#### Exercise objective
Write out the line that contains "This screenshot has height=826, width=1026.", then every following line to the end of the records below, with no other lines and no changes.

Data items
----

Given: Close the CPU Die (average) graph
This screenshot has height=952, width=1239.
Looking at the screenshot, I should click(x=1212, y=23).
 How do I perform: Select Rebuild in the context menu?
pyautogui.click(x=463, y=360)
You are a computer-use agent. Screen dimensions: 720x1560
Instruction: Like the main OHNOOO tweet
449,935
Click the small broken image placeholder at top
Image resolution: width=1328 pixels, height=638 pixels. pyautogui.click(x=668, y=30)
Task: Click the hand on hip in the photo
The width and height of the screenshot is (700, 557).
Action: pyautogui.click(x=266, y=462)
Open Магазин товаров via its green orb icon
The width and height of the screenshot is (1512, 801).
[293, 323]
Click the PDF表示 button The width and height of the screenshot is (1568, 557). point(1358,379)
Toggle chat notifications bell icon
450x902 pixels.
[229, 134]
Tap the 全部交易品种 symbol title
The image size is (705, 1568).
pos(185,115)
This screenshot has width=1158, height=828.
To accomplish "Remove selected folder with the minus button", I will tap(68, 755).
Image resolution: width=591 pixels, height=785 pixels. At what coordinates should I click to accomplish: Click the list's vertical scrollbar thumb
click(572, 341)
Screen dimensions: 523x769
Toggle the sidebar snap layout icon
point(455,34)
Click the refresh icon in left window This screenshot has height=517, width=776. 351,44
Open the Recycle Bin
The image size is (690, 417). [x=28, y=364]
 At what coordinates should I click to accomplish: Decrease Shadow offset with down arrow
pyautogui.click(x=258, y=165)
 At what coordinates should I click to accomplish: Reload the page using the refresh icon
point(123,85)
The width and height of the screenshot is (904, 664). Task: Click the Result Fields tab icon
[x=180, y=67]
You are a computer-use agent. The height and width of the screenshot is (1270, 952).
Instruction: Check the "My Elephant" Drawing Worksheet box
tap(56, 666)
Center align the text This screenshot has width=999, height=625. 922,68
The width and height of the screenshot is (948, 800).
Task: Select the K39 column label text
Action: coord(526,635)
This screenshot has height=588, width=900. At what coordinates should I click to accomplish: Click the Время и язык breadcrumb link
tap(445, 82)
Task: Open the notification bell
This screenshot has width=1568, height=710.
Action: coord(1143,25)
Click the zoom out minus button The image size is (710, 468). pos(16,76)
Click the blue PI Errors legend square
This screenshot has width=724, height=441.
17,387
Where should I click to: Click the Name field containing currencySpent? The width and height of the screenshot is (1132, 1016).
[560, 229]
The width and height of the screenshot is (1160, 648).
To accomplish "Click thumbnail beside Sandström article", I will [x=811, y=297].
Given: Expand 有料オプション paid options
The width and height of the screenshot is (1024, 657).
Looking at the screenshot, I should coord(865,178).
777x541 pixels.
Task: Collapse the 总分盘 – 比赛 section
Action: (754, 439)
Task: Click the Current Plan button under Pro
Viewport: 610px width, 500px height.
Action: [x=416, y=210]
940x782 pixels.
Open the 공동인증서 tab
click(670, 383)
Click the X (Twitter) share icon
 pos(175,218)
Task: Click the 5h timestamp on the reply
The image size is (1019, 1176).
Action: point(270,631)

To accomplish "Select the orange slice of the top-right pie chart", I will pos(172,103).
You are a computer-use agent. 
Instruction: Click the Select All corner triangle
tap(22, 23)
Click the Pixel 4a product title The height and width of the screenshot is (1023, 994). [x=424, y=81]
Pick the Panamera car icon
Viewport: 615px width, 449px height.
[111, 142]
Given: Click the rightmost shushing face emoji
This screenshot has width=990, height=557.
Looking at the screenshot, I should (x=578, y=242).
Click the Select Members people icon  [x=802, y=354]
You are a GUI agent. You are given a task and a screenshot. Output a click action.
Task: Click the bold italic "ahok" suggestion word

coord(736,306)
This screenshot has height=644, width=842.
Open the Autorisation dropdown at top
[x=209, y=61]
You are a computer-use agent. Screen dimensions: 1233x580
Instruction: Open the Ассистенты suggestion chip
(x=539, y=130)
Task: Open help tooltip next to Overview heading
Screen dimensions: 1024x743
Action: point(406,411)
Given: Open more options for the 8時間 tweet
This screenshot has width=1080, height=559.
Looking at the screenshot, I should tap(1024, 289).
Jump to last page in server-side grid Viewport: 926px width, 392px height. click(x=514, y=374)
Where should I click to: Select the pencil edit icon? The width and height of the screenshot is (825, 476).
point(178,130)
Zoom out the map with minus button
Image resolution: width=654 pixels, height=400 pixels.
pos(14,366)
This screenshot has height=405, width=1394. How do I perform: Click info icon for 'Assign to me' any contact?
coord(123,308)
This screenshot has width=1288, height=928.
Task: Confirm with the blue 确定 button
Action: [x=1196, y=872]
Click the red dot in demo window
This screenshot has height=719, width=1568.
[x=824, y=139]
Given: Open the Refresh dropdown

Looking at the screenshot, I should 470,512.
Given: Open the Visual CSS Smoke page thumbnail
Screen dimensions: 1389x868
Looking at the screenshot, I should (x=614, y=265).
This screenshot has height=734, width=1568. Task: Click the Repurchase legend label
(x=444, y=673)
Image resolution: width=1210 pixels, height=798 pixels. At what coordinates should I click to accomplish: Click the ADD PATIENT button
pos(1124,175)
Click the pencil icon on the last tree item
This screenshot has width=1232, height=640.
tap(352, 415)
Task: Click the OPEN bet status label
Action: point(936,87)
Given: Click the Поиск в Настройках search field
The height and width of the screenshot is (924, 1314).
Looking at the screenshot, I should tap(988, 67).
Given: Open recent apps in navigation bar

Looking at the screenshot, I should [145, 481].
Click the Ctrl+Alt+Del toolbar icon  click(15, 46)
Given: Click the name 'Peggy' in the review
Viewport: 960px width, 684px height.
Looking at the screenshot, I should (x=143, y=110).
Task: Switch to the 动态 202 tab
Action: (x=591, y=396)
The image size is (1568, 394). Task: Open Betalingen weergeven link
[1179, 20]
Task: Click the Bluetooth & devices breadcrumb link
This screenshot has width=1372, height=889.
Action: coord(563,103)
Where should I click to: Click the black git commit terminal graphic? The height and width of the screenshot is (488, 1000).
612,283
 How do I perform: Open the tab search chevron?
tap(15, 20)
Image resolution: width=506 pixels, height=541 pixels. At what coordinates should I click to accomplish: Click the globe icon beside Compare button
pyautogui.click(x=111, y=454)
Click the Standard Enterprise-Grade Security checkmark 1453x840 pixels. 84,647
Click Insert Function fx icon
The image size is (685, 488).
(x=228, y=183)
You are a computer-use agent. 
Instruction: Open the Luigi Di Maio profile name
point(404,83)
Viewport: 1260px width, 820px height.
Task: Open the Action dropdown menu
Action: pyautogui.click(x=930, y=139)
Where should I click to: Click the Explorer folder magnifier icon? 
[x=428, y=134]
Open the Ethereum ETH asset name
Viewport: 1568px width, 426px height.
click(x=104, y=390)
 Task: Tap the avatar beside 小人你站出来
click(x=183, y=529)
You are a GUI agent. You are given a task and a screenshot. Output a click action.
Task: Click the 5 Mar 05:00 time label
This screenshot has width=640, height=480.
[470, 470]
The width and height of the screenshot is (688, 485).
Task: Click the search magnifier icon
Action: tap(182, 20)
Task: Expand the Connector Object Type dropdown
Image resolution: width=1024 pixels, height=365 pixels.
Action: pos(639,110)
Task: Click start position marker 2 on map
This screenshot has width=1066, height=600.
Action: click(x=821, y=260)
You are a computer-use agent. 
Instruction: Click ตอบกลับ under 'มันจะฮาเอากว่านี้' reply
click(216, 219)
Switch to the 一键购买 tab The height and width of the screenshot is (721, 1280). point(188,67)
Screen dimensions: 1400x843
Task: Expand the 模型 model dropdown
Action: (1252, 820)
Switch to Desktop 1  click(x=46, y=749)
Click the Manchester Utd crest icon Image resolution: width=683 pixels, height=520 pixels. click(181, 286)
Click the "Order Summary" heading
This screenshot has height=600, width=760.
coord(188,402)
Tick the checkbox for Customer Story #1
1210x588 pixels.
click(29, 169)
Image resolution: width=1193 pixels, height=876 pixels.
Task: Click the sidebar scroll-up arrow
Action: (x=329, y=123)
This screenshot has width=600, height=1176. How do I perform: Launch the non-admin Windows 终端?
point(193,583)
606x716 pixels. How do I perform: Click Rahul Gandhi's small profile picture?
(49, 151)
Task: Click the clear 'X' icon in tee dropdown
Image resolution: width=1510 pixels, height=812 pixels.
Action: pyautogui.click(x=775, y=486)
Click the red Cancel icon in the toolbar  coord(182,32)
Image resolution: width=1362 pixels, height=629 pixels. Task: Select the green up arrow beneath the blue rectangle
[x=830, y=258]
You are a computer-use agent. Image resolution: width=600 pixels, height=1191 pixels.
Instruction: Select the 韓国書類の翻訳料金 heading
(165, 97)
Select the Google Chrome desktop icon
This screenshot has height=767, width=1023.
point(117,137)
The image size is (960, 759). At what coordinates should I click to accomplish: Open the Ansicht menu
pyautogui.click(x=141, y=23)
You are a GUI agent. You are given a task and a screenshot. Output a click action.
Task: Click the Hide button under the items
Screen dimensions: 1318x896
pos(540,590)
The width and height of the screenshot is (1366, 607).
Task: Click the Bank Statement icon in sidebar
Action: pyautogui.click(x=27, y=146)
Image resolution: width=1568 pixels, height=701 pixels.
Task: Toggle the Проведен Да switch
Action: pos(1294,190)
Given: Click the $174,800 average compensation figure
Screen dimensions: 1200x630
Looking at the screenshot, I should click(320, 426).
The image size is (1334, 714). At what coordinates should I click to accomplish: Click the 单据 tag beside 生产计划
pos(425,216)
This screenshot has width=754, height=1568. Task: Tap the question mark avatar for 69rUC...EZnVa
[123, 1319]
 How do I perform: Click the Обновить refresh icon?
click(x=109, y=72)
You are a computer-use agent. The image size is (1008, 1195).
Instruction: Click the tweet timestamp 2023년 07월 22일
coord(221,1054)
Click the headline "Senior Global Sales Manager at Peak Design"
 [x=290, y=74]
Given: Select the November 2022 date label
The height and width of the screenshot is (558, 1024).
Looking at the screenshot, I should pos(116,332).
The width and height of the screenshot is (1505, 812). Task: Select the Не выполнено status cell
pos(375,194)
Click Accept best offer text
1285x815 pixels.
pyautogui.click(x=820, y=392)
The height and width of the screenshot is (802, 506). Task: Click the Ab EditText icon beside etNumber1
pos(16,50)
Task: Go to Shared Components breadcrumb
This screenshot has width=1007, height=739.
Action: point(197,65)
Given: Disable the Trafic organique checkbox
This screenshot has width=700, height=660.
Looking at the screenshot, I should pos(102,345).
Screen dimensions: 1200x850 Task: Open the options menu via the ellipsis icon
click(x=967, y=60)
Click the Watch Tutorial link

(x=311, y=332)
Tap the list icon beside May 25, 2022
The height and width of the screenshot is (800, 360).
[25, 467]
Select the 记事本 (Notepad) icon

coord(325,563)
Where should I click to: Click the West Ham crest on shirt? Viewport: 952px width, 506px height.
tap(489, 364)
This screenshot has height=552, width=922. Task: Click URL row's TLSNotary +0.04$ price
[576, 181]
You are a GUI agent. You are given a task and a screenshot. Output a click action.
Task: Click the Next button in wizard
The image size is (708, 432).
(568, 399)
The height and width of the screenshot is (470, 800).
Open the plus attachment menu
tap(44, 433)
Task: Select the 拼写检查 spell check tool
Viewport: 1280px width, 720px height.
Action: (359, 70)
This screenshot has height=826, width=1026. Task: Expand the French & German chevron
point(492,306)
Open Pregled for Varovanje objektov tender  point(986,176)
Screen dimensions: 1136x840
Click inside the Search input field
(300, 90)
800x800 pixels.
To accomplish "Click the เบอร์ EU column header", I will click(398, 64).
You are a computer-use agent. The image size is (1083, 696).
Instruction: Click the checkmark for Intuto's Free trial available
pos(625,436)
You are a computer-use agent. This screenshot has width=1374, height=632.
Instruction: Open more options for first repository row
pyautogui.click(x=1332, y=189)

----

#### Response box
This screenshot has height=826, width=1026. Task: Expand the French & German chevron
point(492,306)
Open Pregled for Varovanje objektov tender  point(986,176)
Screen dimensions: 1136x840
Click inside the Search input field
(300, 90)
800x800 pixels.
To accomplish "Click the เบอร์ EU column header", I will click(398, 64).
You are a computer-use agent. The image size is (1083, 696).
Instruction: Click the checkmark for Intuto's Free trial available
pos(625,436)
You are a computer-use agent. This screenshot has width=1374, height=632.
Instruction: Open more options for first repository row
pyautogui.click(x=1332, y=189)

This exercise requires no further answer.